▶ [Texto extraído]:
Siguieron momentos de conmovedor dramatismo cuando, en largos coloquios de eficaz  elocuencia, algunos de los más conspicuos purpurados pusieron manos a la obra en el intenso de disuadir al humilde cardenal de Venecia de su firme propósito de rehusar el Papado, demostrándole que debía someterse a la voluntad de Dios, la cual se manifestaba a través del voto casi unánime de los Eminentísimos Padres.

 

-vuelva, pues, a Venecia si éste es su deseo- le dijo el cardenal Ferrari- ¡Pero lo hará con el alma lacerada por el remordimiento que le perseguirá hasta la muerte!

 

-la responsabilidad del Papado es demasiado grande- replicó el cardenal veneciano con la angustia en el corazón.

 

-¡Recuerde que más grande es la responsabilidad que contrae al rehusarlo! –contestó el Emmo. Ferrari.

 

-Soy muy viejo; moriré pronto- respondió Emmo. Sarto.

 

-¡Aplíquese la frase de Caifás: “Es mejor que muera uno por la salvación de todos”! –concluyó el Arzobispo de Milán. Al cardenal Ferrari se unió el Emmo. Satolli, el cual concluyó una enérgica exhortación, diciendo:

 

-¡Acepte: debe aceptar! ¡Lo quiere Dios, lo pide el Supremo Senado de la Iglesia, lo exige el bien de la Cristiandad!

 

El patriarca de Venecia no contestó. Elevó a lo alto los ojos humedecidos por las lágrimas, y, midiendo en su conmovedora humildad la grandeza de su sacrificio, en la certidumbre de la asistencia milagrosa de Cristo, aceptó la paternidad universal, exclamando: “Hágase la voluntad de Dios.”

 

¡En el escrutinio de la tarde su nombre alcanzaba treinta y cinco votos!

 

“Era ya indudable que a la mañana siguiente sería elegido Papa por gran mayoría de votos.”

 

¡Misteriosa coincidencia!

 

¡Pocos momentos antes, su conclavista había visto posarse sobre una ventana del departamento que él ocupaba una paloma blanca!

 

“¡Tu Es Petrus!”

Cuando en la calurosa mañana del 4 de agosto el cardenal Sarto después en el recoleto esplendor de la Capilla Sixtina, su rostro era irreconocible: tenía en los ojos lágrimas de agonía.

 

Tuvo cincuenta votos: ocho más de los dos tercios requeridos para la elección.

 

Pálido, lloroso, con los labios agitados por el temblor de la plegaria, el humildísimo cardenal inclinaba la frente pensativa bajo el peso tremendo de la Tiara Papal, murmurando con el sollozo en el corazón:

-Si no es posible que este cáliz pase sobre mí, hágase la voluntad de Dios. ¡Acepto el Pontificado como una cruz!

 

-¿Con qué nombre queréis ser llamado? –le preguntó según el ritual el cardenal decano.

▶ [Información proporcionada]:
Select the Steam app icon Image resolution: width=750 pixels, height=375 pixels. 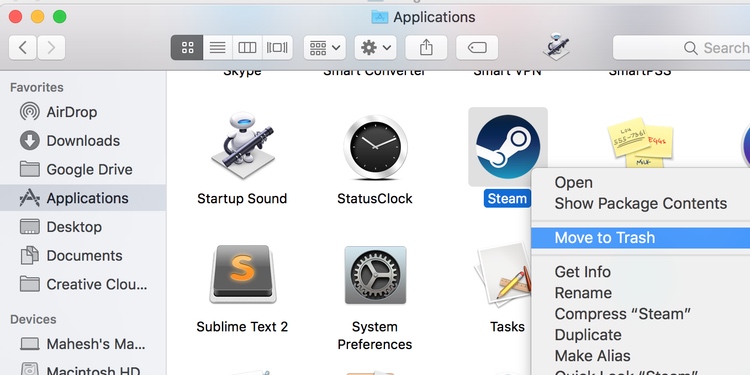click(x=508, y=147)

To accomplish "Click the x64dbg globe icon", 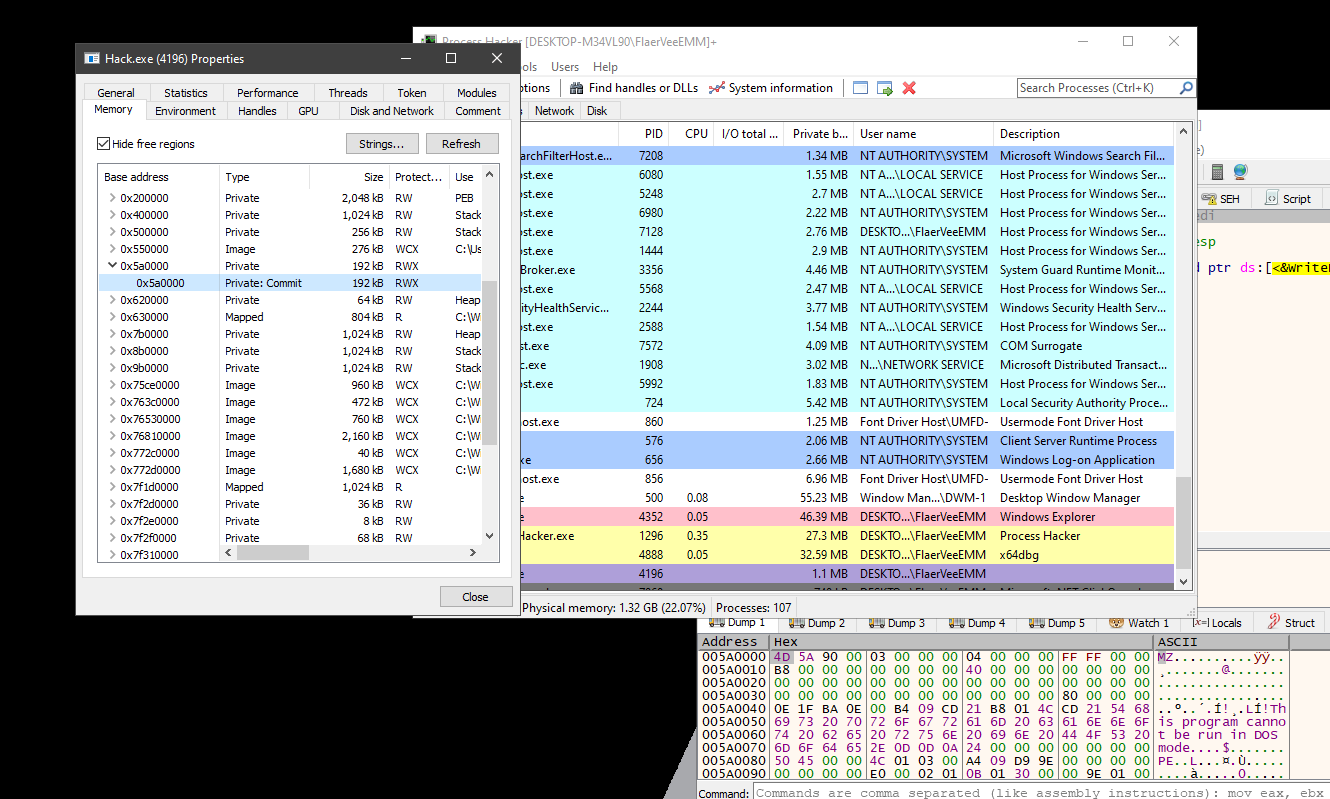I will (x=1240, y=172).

▶ [Tareas por realizar]:
1 > Resume el texto extraído en dos oraciones.
2 > Por favor, reproduce el fragmento del texto extraído que empieza en "Tuvo cincuenta votos: ocho" y acaba en "el cardenal decano.".

▶ [Conjunto de respuestas]:
1 > Varios cardenales, entre ellos Ferrari y Satolli, presionaron al cardenal Sarto, patriarca de Venecia, para que no rehusara el Papado, y él terminó aceptando con las palabras «Hágase la voluntad de Dios». En el escrutinio de la tarde su nombre alcanzó treinta y cinco votos, y en la mañana del 4 de agosto obtuvo cincuenta, ocho más de los dos tercios requeridos, tras lo cual aceptó el Pontificado «como una cruz».

2 >
Tuvo cincuenta votos: ocho más de los dos tercios requeridos para la elección.

 

Pálido, lloroso, con los labios agitados por el temblor de la plegaria, el humildísimo cardenal inclinaba la frente pensativa bajo el peso tremendo de la Tiara Papal, murmurando con el sollozo en el corazón:

-Si no es posible que este cáliz pase sobre mí, hágase la voluntad de Dios. ¡Acepto el Pontificado como una cruz!

 

-¿Con qué nombre queréis ser llamado? –le preguntó según el ritual el cardenal decano.